Hello. I work with digital collections for a large special collections library. We use a technology stack called Islandora to host digital images, books, films, audio files, etc. Below is a diagram of our massive toolbox I just found with a random search.

You can see in that middle level there’s a tool called Tesseract. It’s an open source OCR engine. When we ingest images of printed material into our digital library, Tesseract runs and creates really terrible transcriptions. This allows us to perform full text searches of the books we ingest. If one day Tesseract gets updated and is a better tool, then we will just regenerate better OCR off the same images by running the tool again. It’s a modular open-source thing we just stuck in there and it performs a great service.
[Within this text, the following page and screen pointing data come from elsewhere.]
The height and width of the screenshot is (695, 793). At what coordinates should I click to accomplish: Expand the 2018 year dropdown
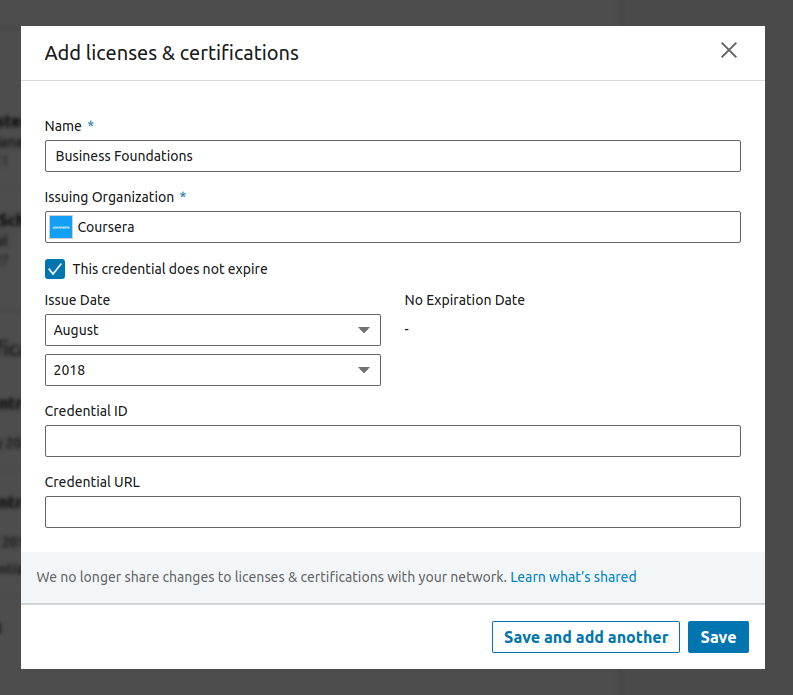point(212,370)
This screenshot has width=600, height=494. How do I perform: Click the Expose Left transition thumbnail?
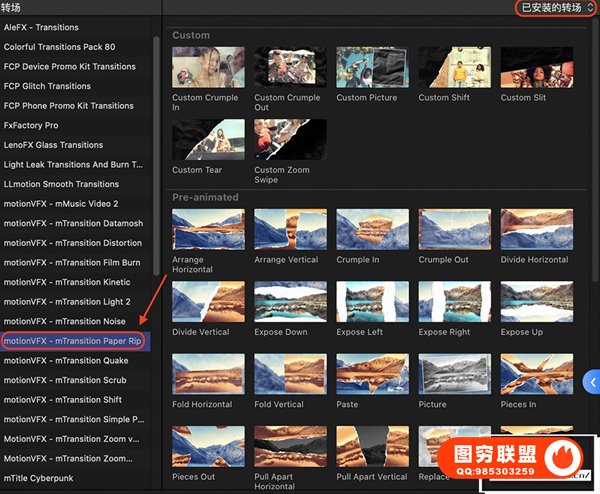(x=372, y=302)
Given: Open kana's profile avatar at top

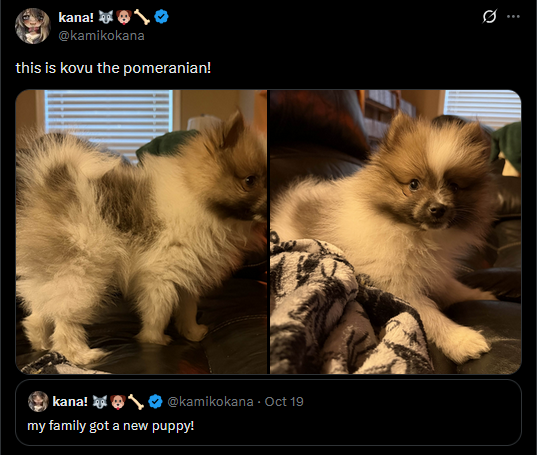Looking at the screenshot, I should tap(33, 26).
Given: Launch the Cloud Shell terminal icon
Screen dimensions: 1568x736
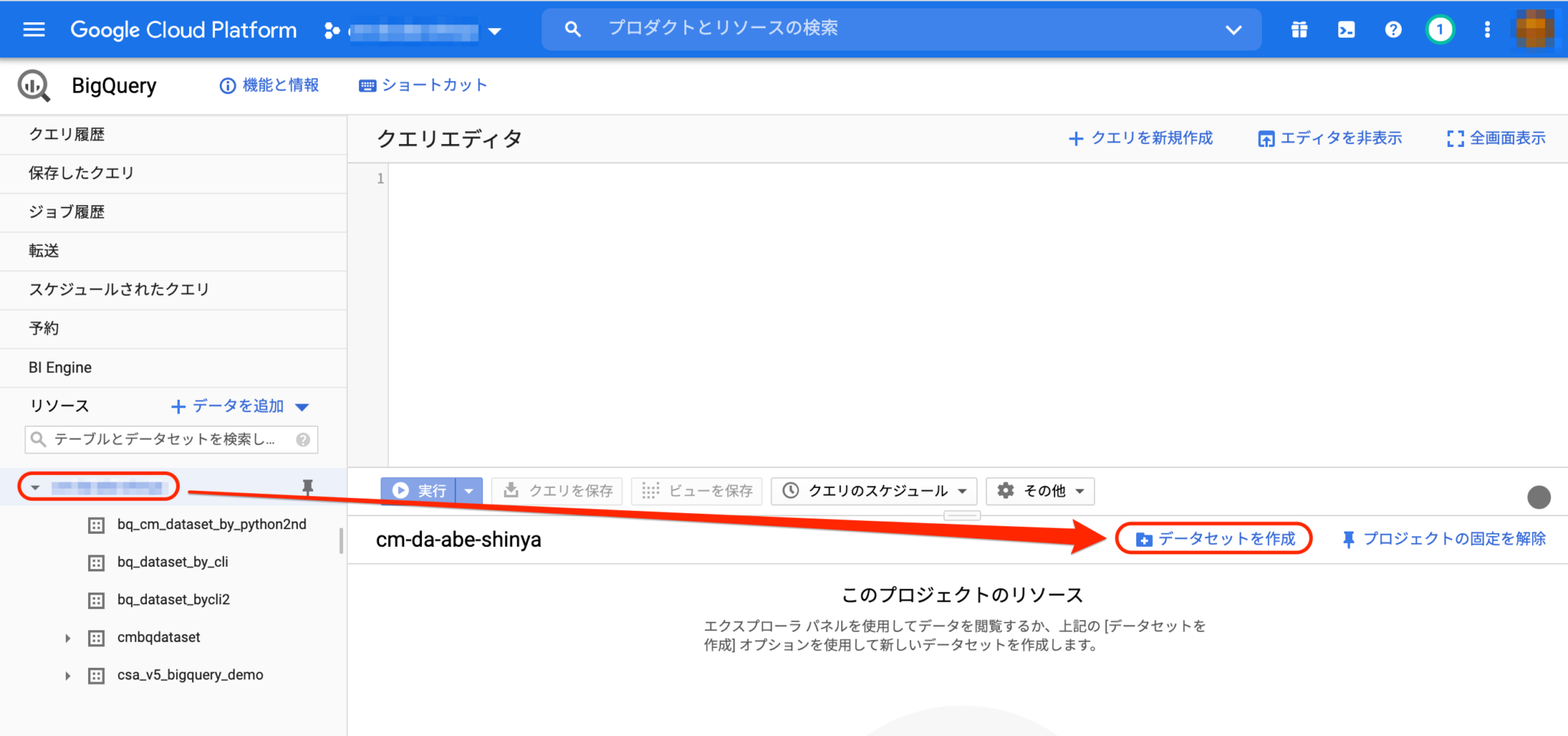Looking at the screenshot, I should click(1346, 29).
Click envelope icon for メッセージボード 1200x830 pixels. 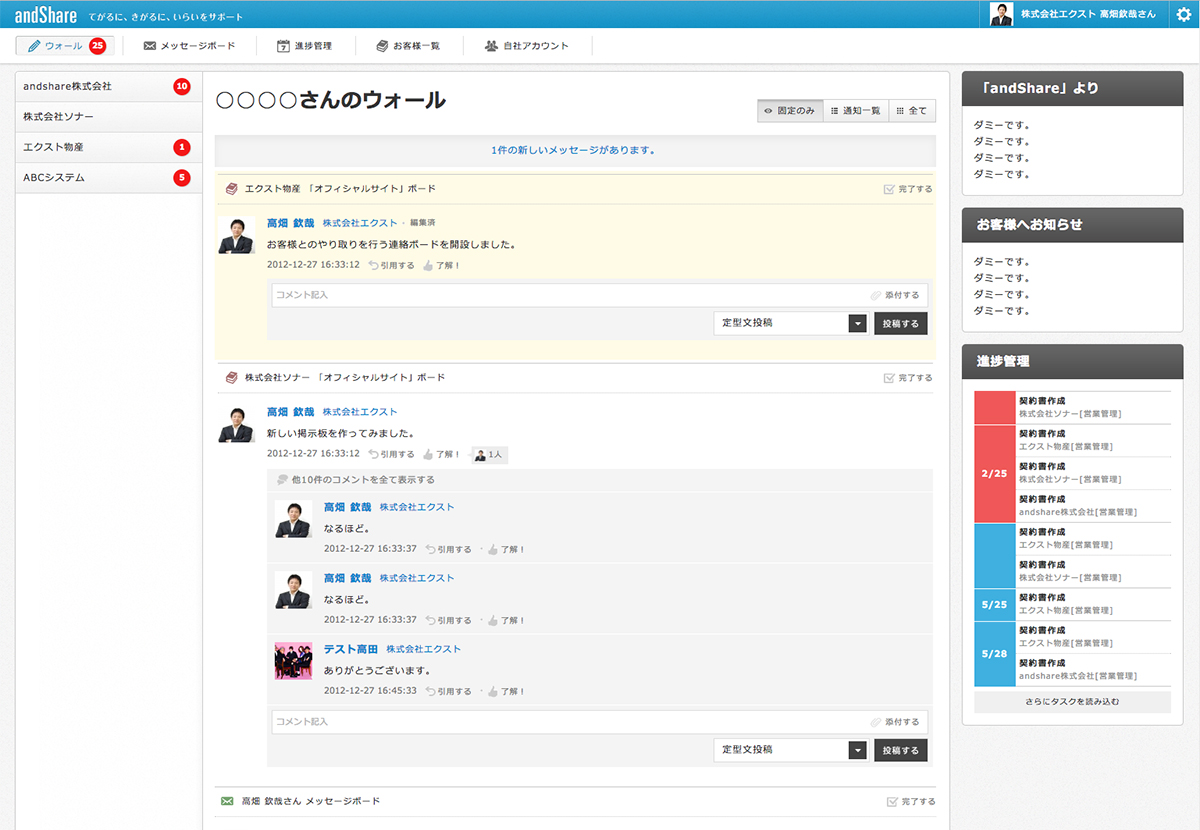tap(150, 46)
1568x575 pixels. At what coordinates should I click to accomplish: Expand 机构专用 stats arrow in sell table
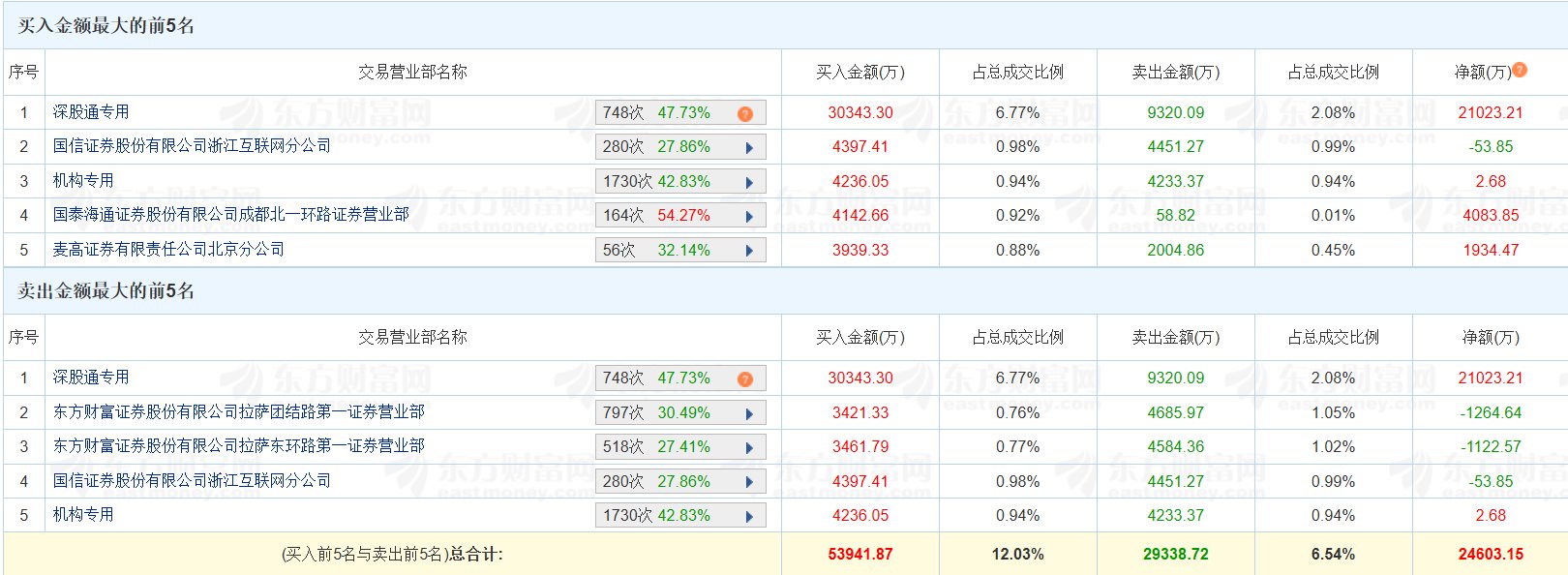(x=749, y=517)
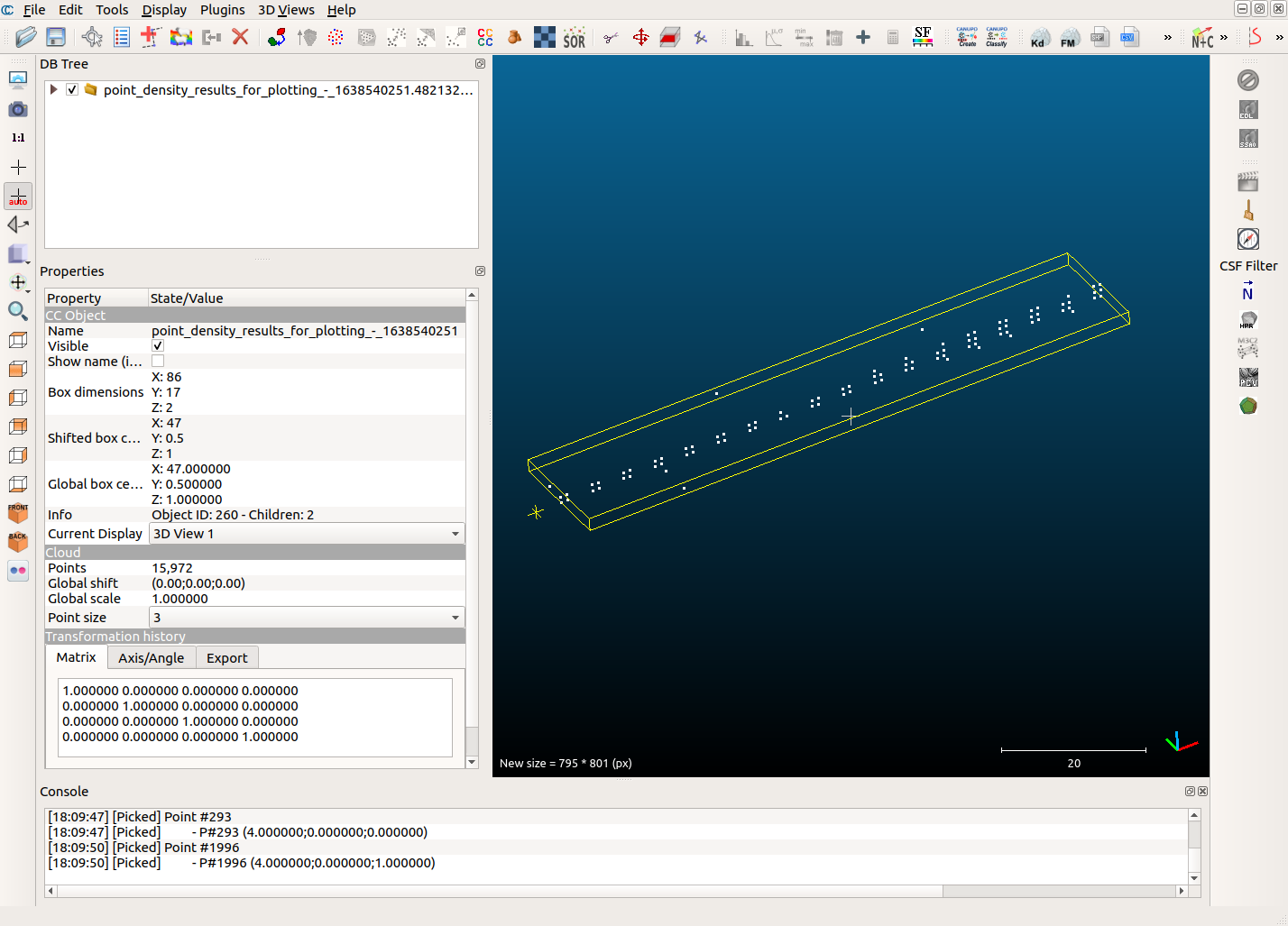Compute a Kd-tree for the cloud
Screen dimensions: 1288x926
(1039, 38)
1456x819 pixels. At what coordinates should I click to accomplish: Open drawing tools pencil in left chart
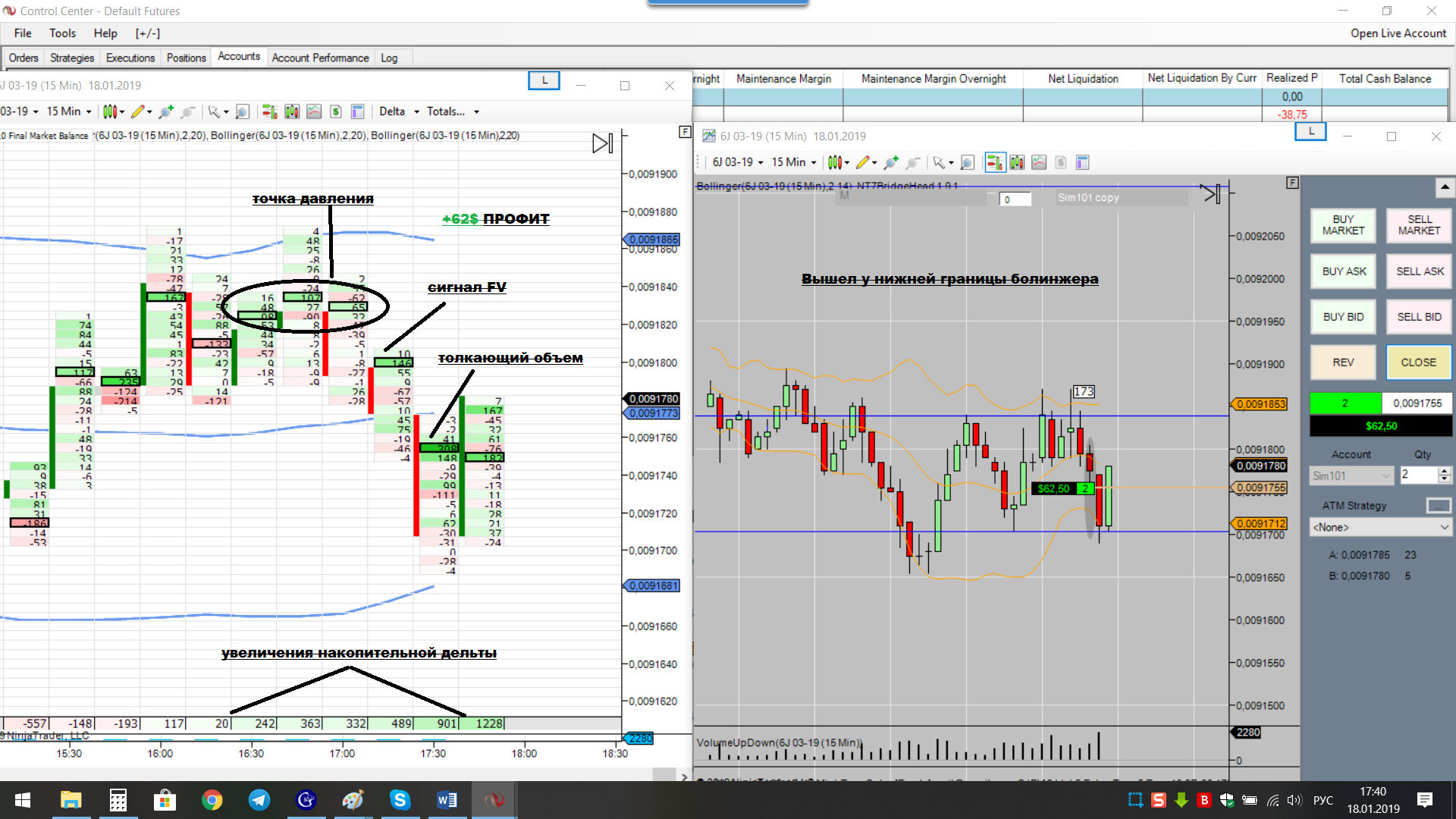tap(137, 111)
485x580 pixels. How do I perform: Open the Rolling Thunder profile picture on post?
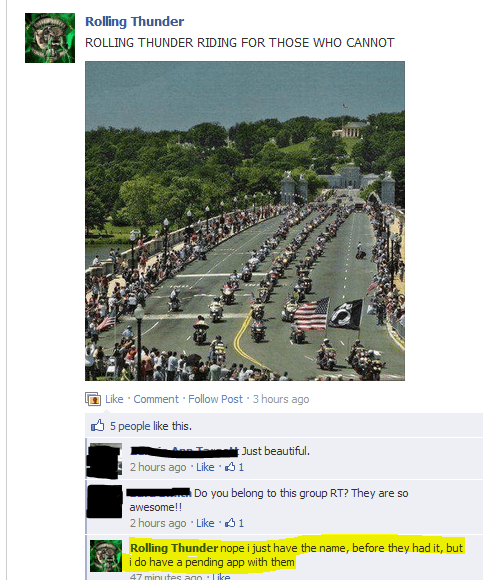(x=50, y=38)
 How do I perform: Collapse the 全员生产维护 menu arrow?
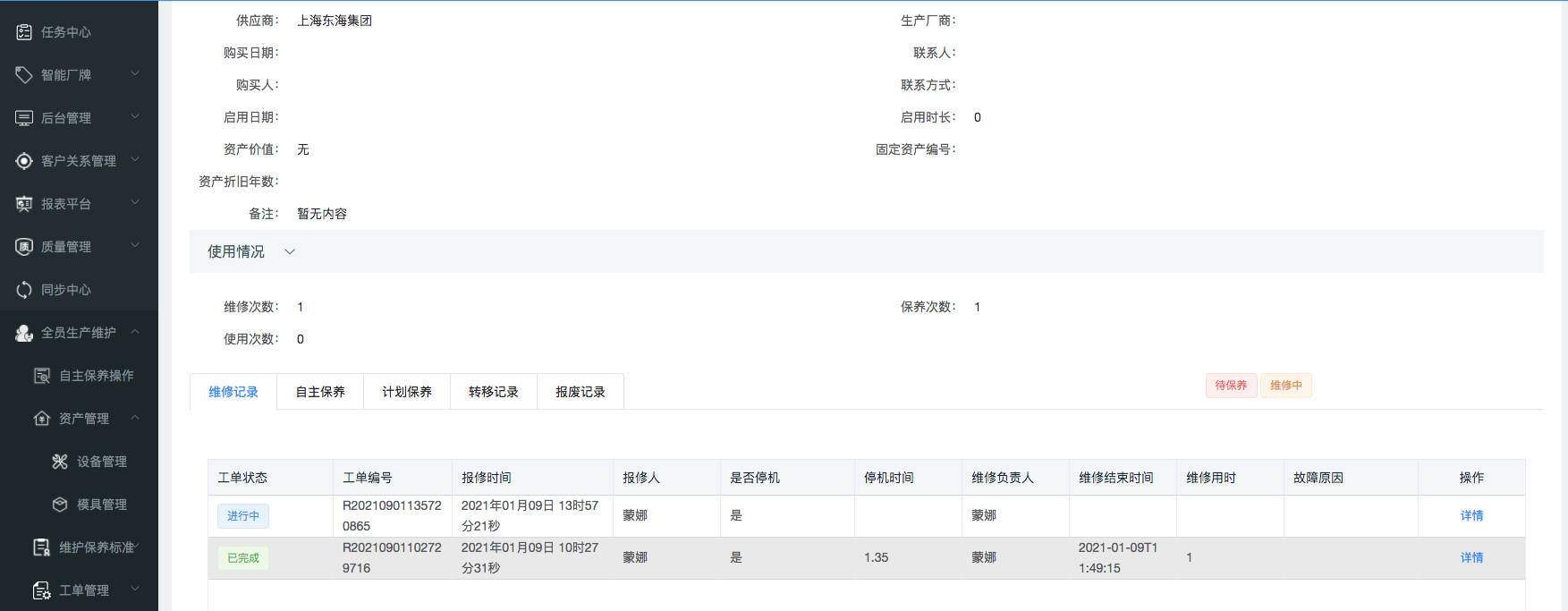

It seems like you guys need to build a speech-to-text tool as a major component of the mycroft project. Is it possible to build this in such a way that it can be pulled out as a modular tool for use anywhere? For instance, could I put the mycroft speech-to-text tool into the Islandora stack in a way similar to Tesseract. So I ingest an oral history interview, the tool looks at it, and a text files is generated. It’s fine if it’s a terrible text file so long as the tool improves and I can always rerun the process later. A rough transcript is better than no transcript.

If it worked like that, there could potentially be a very large group of grant-writing developers out there that could work on just that piece of the larger mycroft ecosystem.

1 Like

Yes, we are working on an open source initiative called OpenSTT ( http://OpenSTT.org ). You will see the result of this very soon as we are putting in place the pieces in order to ensure that everyone is able to contribute to the project.

So yeah, I think it’s a perfect fit. I’m Excited to have the community help out!